• [TASK A]: In the biography of Ryan Otten, what high school did he graduate from?

Ryan James Otten (born April 7, 1990) is a former American football tight end  He was signed by the Jacksonville Jaguars as an undrafted free agent in 2013. He played college football at San Jose State.

Early life
Otten was born in Carmichael, California and graduated from Del Oro High School in Loomis, California in 2008. As a senior in 2007, Otten was a first-team All-NorCal selection by Scout.com. Additionally, Otten won the National Football Foundation High School Scholar-Athlete Award in 2007.

College career
At San Jose State University, Otten redshirted his freshman year in 2008 then played for the San Jose State Spartans football team from 2009 to 2012. As a redshirt freshman in 2009 under coach Dick Tomey, Otten played all 12 games with 7 starts and had 10 receptions for 78 yards. In 2010 as a sophomore playing under new coach Mike MacIntyre, Otten had 17 receptions for 201 yards and 3 touchdowns in 6 games; he missed 6 games due to injury. Otten's role on the team earned comparisons to former Dallas Cowboys tight end Doug Cosbie: "catching third-down passes in traffic and sneaking behind the defense for long gains," as San Jose Mercury News sportswriter Jon Wilner put it.

As a junior in 2011, Otten played 11 games, with 52 receptions for 739 yards and 5 touchdowns, becoming one of the best receiving tight ends in the nation. He was also a first-team All-WAC and honorable mention Sports Illustrated All-American selection in a season where San Jose State improved from 1-12 in 2010 to 5-7.

In his senior season in 2012, a season where San Jose State went 11-2 including  a victory in the 2012 Military Bowl, Otten played all 13 games and had 47 receptions for 742 yards and 4 touchdowns. Again, Otten was a first-team All-WAC selection and Sports Illustrated honorable mention All-American in 2012. Otten led all Division I FBS tight ends in yards per catch with 15.8 in 2012.

• [DATA SECTION]:
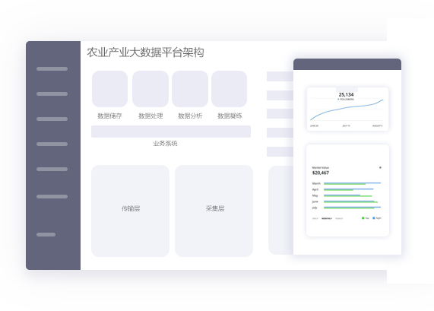The image size is (434, 311).
Task: Click the 数据储存 tile icon
Action: 109,89
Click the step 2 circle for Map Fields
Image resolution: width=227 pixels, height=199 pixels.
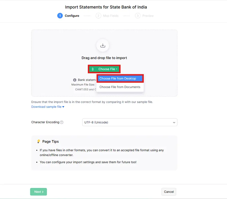[98, 16]
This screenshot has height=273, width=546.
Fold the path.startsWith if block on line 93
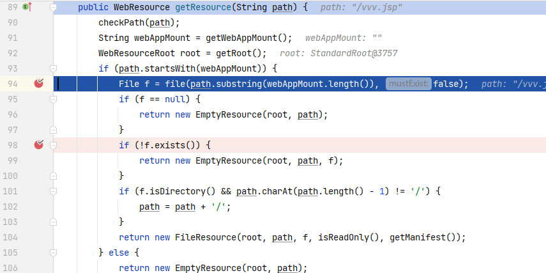click(x=54, y=68)
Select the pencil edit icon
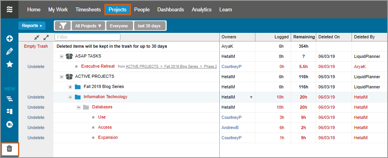The width and height of the screenshot is (388, 158). pyautogui.click(x=9, y=51)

• [TASK B]: Copy the rows above verbatim, omitting the pictures.

• [COMPLETE ANSWER A]: Del Oro High School in Loomis, California.

• [COMPLETE ANSWER B]:
The image size is (434, 311).
Task: Click the 数据储存 tile icon
Action: 109,89
Click the step 2 circle for Map Fields
Image resolution: width=227 pixels, height=199 pixels.
[98, 16]
This screenshot has height=273, width=546.
Fold the path.startsWith if block on line 93
click(x=54, y=68)
Select the pencil edit icon
The width and height of the screenshot is (388, 158). pyautogui.click(x=9, y=51)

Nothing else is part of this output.